Friday, May 09, 2008
Amount of regression: Here is an interesting question having to do with one of the other threads…
Maybe Tango and some of the other stat guys can take a stab at this.
In reference to the work I just did on hot and cold starts for pitcher (K-BB)/PA, I was thinking this:
Let’s say that we decide or determine that a certain performance or stat should be aggressively weighted by recency, for whatever reason. Presumably, it is because players, with regard to that stat, tend to change their true talent level either a lot or by a significant amount, or both. But it doesn’t matter why, let’s just assume that that is the case.
I mentioned in that thread that we have to use an “effective” sample size for regressive purposes when we weight a series of stats. For example, if we have 100 PA in year X and 100 PA in year X+1, and we weight year X+1 100 times more than year X (essentially ignoring year X), we can’t include the 100 PA in our sample for regression purposes, can we? No, of course not. But this creates a conflict. If we now have a much smaller sample to regress, due to our aggressive weighting, we effectively nullify the effect of that aggressive weighting!

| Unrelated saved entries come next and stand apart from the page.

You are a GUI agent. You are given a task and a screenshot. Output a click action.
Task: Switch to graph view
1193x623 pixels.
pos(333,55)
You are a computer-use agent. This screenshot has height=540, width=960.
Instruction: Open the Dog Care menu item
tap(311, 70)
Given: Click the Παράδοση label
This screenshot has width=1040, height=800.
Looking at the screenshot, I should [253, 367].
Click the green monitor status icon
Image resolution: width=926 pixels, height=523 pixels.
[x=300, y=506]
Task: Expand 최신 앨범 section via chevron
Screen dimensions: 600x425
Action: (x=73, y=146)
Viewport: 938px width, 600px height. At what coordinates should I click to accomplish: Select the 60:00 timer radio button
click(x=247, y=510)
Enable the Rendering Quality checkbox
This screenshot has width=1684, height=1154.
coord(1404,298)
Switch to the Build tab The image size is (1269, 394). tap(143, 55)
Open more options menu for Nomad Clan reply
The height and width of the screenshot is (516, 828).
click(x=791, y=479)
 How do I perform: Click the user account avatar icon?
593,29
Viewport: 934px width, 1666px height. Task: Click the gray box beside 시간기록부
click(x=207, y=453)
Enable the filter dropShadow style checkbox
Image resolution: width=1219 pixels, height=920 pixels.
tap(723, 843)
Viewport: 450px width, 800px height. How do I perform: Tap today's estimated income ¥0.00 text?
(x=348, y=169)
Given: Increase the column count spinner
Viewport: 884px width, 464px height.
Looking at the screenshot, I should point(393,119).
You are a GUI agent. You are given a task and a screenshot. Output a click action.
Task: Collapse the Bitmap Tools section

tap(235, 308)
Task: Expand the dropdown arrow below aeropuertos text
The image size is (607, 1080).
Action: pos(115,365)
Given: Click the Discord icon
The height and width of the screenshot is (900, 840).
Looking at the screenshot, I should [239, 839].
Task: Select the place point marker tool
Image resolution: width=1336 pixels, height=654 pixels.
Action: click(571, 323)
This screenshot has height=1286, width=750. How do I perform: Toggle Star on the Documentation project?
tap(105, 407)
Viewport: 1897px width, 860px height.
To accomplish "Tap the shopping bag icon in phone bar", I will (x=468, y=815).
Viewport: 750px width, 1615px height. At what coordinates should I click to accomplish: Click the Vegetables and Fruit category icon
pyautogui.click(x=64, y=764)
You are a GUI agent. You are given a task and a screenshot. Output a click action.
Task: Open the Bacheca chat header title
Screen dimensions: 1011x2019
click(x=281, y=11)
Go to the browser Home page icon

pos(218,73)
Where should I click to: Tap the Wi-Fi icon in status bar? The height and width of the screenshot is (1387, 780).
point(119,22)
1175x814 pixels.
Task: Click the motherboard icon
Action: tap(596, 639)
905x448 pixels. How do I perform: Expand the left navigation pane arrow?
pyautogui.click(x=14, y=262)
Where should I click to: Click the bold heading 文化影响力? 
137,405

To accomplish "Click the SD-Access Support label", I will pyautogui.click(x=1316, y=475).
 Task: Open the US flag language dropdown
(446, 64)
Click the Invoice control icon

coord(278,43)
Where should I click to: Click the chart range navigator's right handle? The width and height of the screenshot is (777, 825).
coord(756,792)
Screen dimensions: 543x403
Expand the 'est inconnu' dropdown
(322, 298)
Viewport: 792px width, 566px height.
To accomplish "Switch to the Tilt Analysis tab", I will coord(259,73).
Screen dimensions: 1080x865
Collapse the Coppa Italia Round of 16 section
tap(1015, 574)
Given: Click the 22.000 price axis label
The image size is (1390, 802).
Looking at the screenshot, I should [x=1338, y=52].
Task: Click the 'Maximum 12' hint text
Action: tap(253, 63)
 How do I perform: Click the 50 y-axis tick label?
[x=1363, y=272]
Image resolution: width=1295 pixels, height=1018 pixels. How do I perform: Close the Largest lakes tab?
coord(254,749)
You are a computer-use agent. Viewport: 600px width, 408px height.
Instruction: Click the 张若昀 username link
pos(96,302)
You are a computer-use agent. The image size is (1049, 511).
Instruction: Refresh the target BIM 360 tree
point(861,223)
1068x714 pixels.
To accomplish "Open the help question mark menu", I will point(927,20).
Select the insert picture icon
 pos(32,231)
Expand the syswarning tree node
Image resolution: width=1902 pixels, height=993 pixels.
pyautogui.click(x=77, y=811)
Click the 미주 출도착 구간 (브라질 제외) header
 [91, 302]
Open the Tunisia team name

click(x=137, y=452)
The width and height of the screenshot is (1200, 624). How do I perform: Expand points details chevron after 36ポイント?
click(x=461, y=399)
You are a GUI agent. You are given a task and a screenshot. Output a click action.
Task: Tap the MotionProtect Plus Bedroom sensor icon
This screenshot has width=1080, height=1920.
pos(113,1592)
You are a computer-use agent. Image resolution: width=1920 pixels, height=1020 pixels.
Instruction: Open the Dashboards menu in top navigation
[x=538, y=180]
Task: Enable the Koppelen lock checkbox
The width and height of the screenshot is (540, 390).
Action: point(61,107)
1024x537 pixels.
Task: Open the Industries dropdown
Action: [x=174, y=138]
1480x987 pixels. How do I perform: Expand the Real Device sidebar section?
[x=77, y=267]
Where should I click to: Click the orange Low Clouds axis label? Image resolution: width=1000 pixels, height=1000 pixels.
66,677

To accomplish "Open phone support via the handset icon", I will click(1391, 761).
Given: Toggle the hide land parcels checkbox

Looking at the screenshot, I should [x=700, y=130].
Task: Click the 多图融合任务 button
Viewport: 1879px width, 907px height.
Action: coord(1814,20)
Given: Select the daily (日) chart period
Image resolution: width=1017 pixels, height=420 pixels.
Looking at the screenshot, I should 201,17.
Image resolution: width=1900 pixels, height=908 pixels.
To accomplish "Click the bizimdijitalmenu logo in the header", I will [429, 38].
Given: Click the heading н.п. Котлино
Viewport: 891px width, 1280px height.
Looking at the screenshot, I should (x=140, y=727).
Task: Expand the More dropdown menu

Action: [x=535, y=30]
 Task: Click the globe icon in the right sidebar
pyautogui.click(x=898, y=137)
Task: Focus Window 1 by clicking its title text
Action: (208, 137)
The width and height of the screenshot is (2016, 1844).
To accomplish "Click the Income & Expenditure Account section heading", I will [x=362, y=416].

Let’s say that in 1996-2006, our player has a rate of 10 (for anything) in 5000 PA and in 2007, he has a rate of 20, in 100 PA. And let’s also assume that the league average of this guy’s population is 5. We are going to weight 2007 100 times more than 2006, so we are essentially ignoring all of the prior years. So we now have an effective sample size of only 100, and we regress toward a league average of 5 and we come up with something LESS (depending on the regression equation of course) than this guy’s career average! That can’t be right.
Even though you are weighting 2007 very heavily, you would have to regress this guy’s 2007 stats (the 20) toward something other than the league average of 5. You have to somehow take into consideration the fact that the guy has had 10 prior years with a rate of 10, even though you are weighting the 100 PA in 2007 so heavily.
So the question is, if you have a guy with a lot of history, and you are aggressively weighting recent performance, what do you use for your sample size to do the regression, and what do you use for your mean to regress toward?
Let’s use a more practical example. We are using a weighting system that weights each year 3 times the previous year. A player has 500 PA in each of 3 straight years, and then 300 in year 4 and 300 in year 5. For this particular stat, the regression equation we are going to use is 600/(PA+600). The population mean is 5. Our player has averaged 20 in the first 3 years (for 1500 PA total ), and 30 in year 4 and 5 (for 600 total PA).
How would we do a basic Marcel using weighting and regression? I don’t see using mostly year 4 and 5, which we will end up doing because of the aggressive weighting, and then regressing only 600 or so PA toward 5 (the population mean). That does not make sense as this guy has another 1500 PA at a rate of 20 that we are essentially ignoring. Surely their must be another way. We are essentially saying, “We are pretty sure that this guy is an above average player (with regard to this stat) since he is way above the population mean in 2100 PA,” but we also suspect that his true talent has changed after 2006 and 2007. How do we handle both of these things. If we just do a weighted average of all 5 years, and then regress toward the population mean using our “effective number of PA” (which will be close to only 600, the last 2 years of PA), we will come up with a bad answer because we will be regressing too much. I have no problem with the weighted average, but what do we use for the number of PA in the regression equation?